Top of Material supplied

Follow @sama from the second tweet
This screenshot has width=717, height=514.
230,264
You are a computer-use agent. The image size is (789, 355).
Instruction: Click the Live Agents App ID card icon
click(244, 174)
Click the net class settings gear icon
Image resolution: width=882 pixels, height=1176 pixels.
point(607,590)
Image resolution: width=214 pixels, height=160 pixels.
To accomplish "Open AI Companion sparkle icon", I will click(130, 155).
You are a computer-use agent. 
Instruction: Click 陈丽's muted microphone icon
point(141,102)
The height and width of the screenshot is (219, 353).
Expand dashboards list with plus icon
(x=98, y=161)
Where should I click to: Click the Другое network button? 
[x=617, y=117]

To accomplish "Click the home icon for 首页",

Bottom of Material supplied
Top of Material supplied

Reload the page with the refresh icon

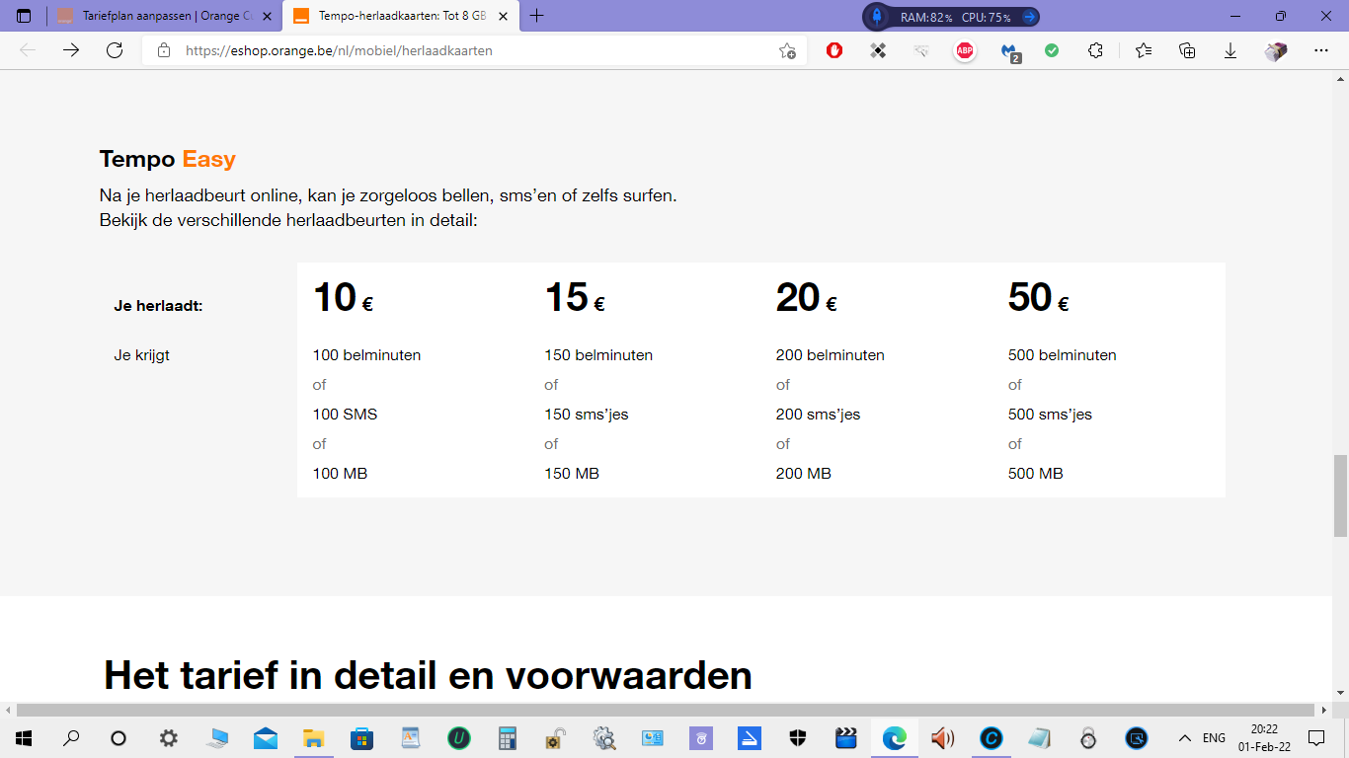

Bottom of Material supplied

What is the number of lines in the material above that include "computer"? Answer with the number only.

2